Overview
What is a Proxy Server –
A Proxy server is a server that hides the real identity of the client from the internet. It acts as a gateway between you and the internet. There are a lot of benefits using a proxy server and most common once are Anonymity, Caching (speed up communication, saves your internet data usage), Block unwanted sites (enable privacy depending on your use case, needs, or company policy), Security (Firewall)
What is Reverse Proxy Server –
It acts as the hosting server to the client but it is just an intermediate server between the actual web server and the clients. The benefit of this is that the actual Web server will not expose to the internet. The benefit of having this architecture is it enables load balancing, isolates internal traffic, application firewalls can protect against web attacks e.g DoS.

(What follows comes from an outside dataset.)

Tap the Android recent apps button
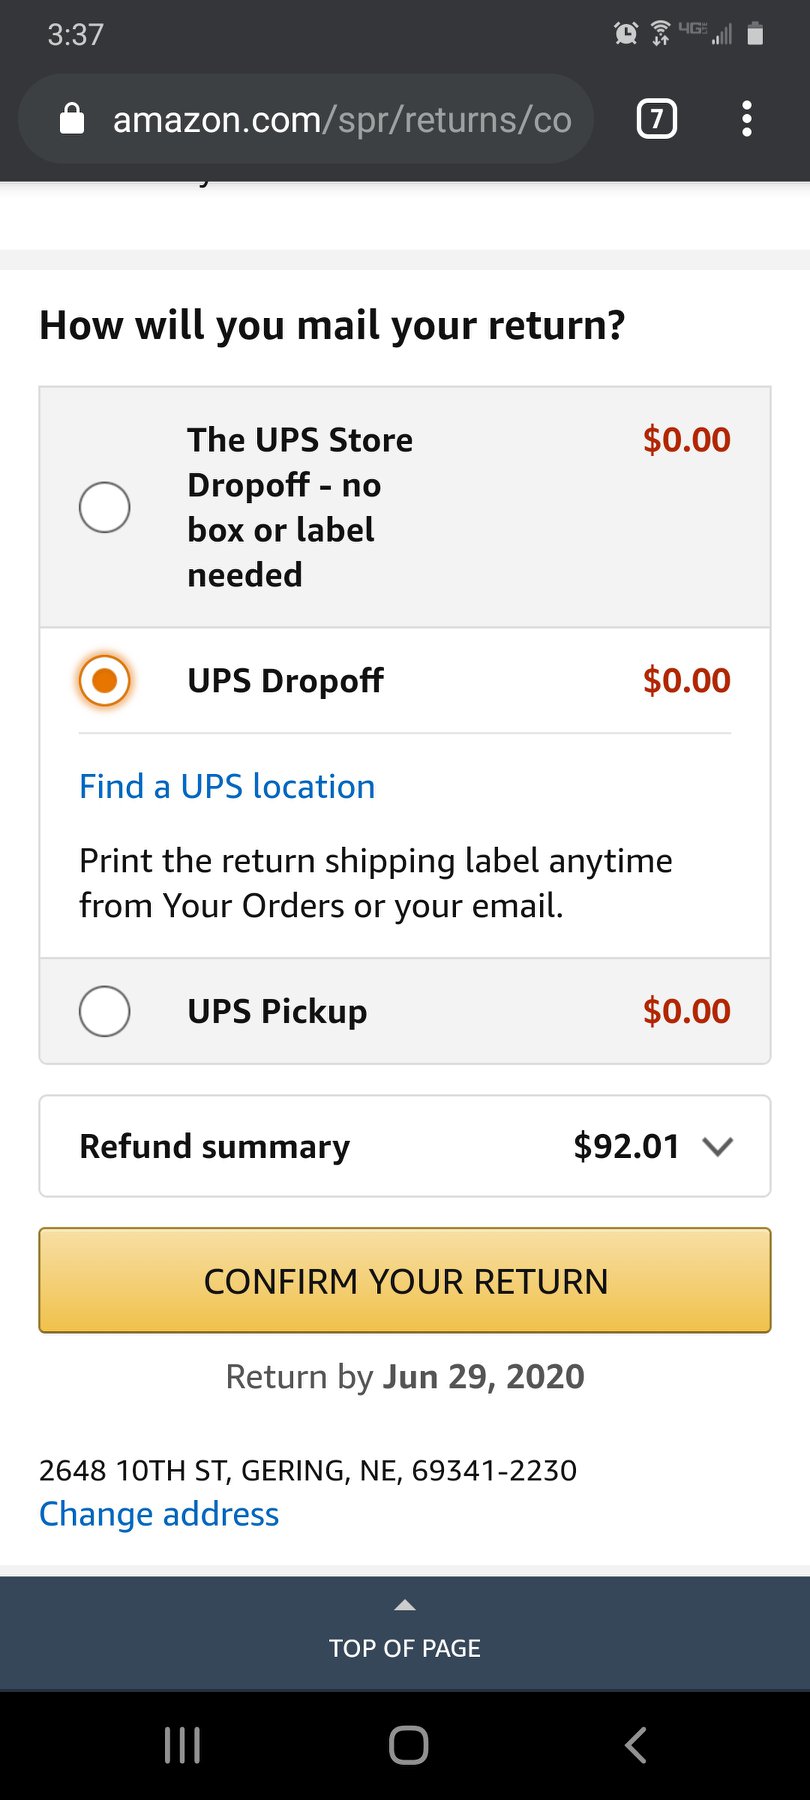This screenshot has height=1800, width=810. coord(182,1745)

The reason behind doing this today is because I do have a server farm that has several web servers but not all got public IPs. I use the capacity of other web-servers and I use a server that has public IP as a reverse proxy server to host a site. The benefit is I am able to use the resources of other servers and host many sites on the server that has public IP.
Prerequisites
- Web server/s and reverse proxy server with IIS installed
- The site is hosted on a webserver/s.
- I have hosted my site in Web-05 and I am hosting it via Web-4
- If we have not installed a Web Platform installer please install it. Download
- Install application request routing.[web platform installer is not a must but it is accurate and easy]
Steps
- Create a site in the proxy server.
- Select the site and go to URL rewrite
- Add a new rule and you will find Reverse Proxy
[Note: Enable SSL offloading – Selecting this will enable to redirect to a web server that does not have SSL]
- We need one more edit to be done here – Edit the created Rule and update the pattern to this. [^(.*)$] (only the value no square brackets)
- That’s it. You will be able to load the site on your browser.